**Data shown:**
Content starts
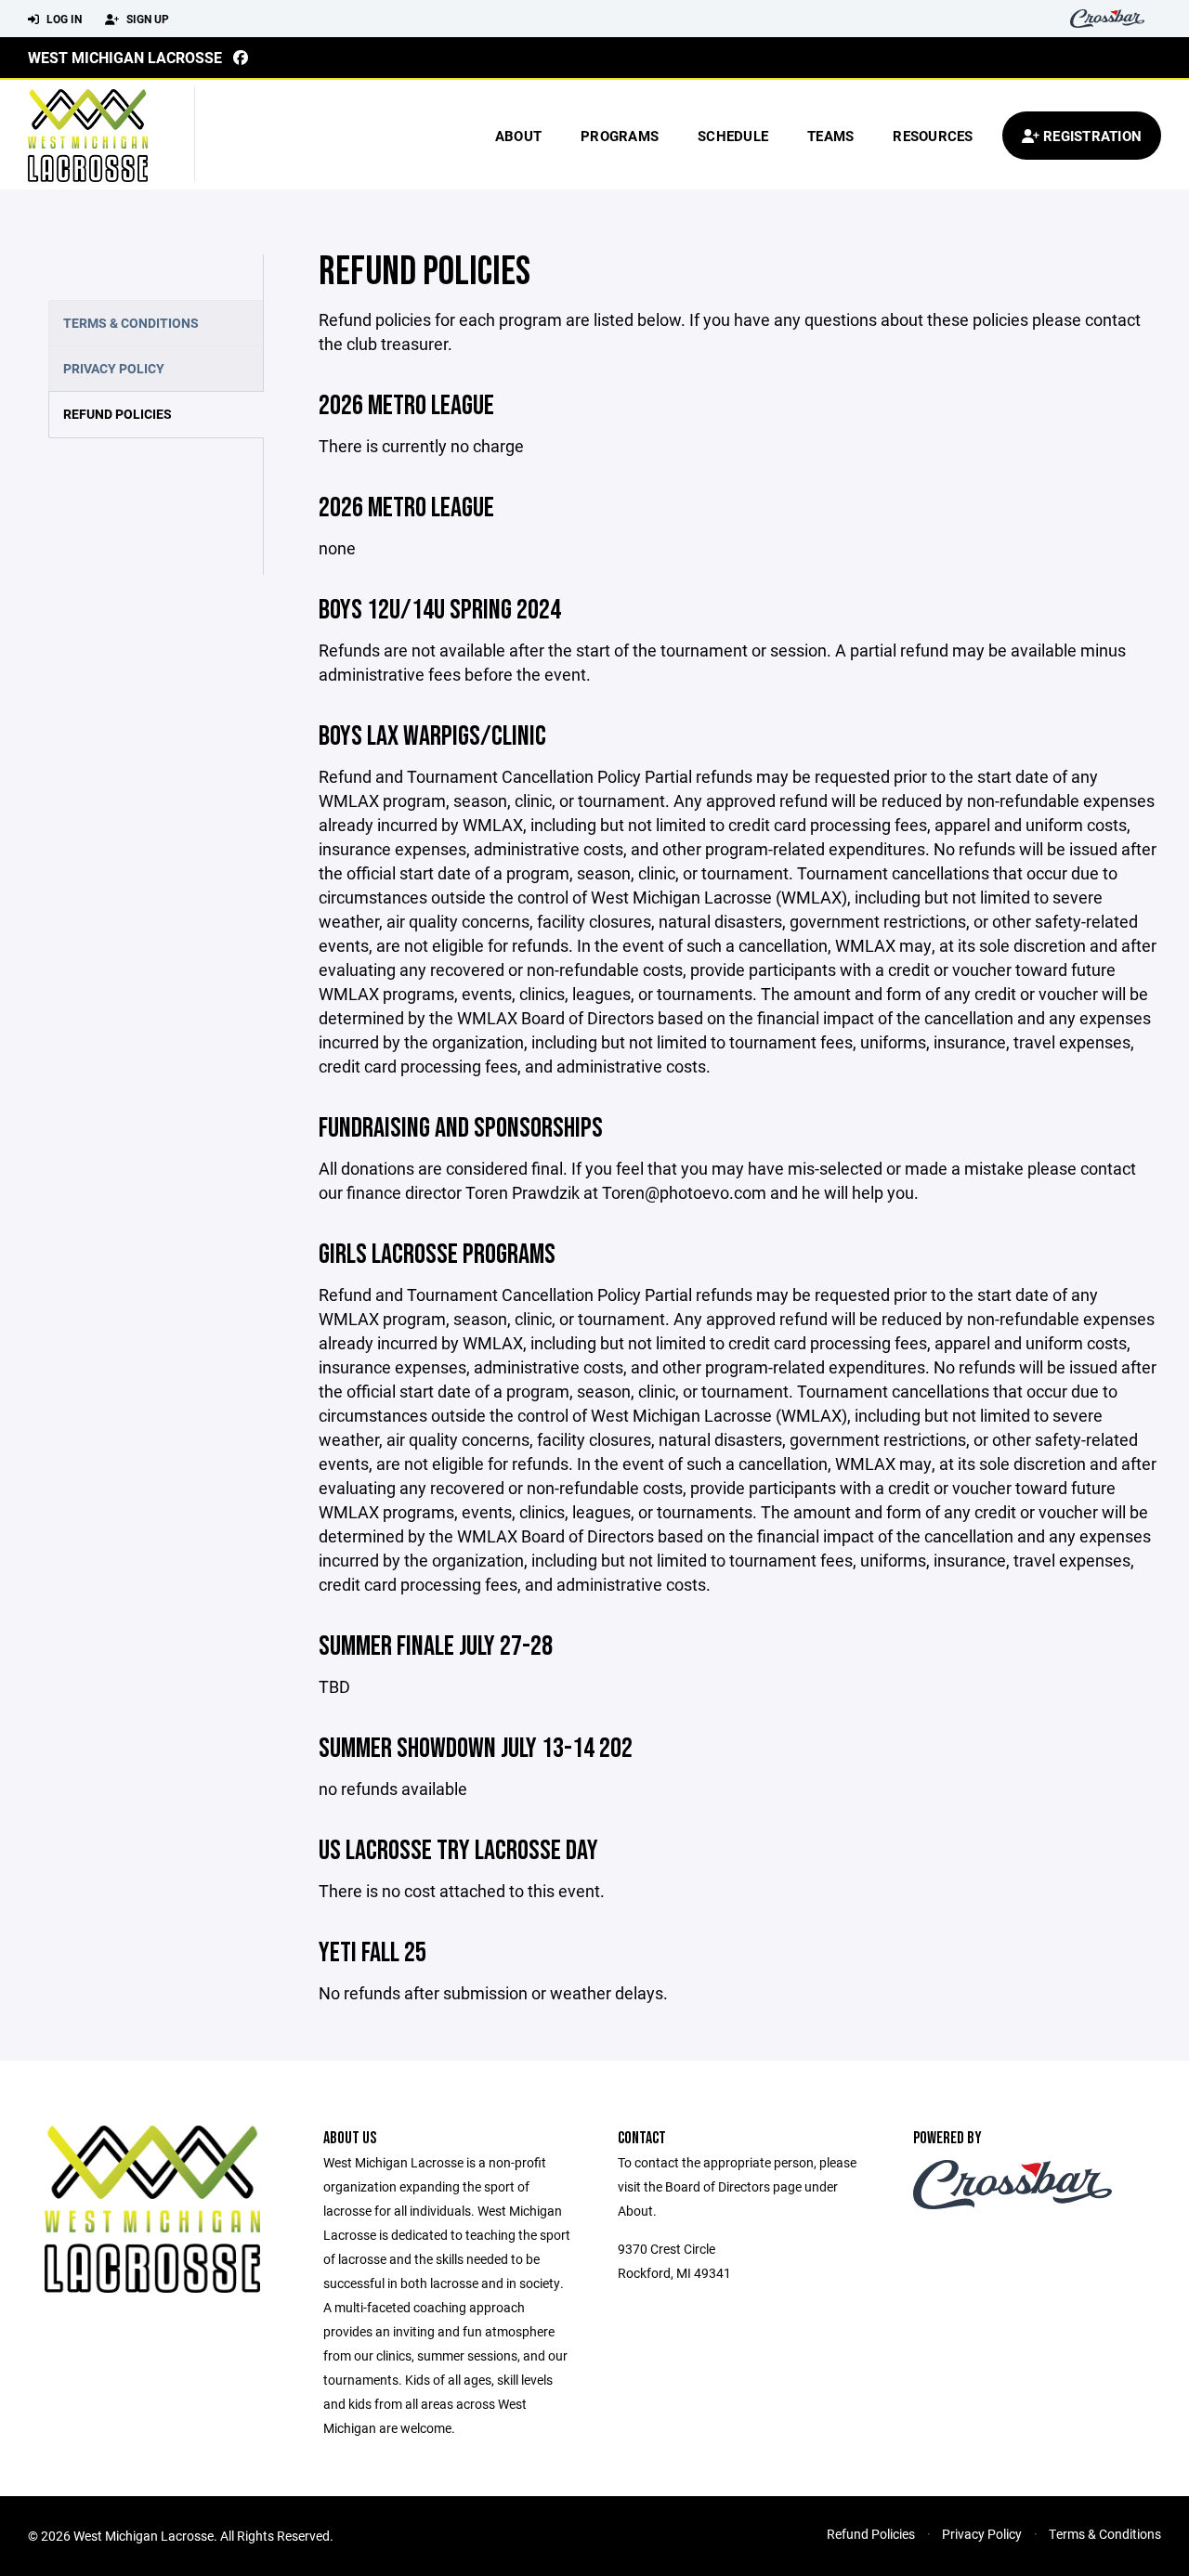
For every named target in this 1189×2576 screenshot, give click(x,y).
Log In (63, 18)
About (518, 135)
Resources (933, 135)
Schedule (733, 135)
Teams (830, 135)
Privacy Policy (113, 368)
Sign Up (146, 18)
Content ends
Your output should be an exact transcription of the line that holds "Log In (63, 18)" and each line after it through the end of the listing above.

Log In (63, 18)
About (518, 135)
Resources (933, 135)
Schedule (733, 135)
Teams (830, 135)
Privacy Policy (113, 368)
Sign Up (146, 18)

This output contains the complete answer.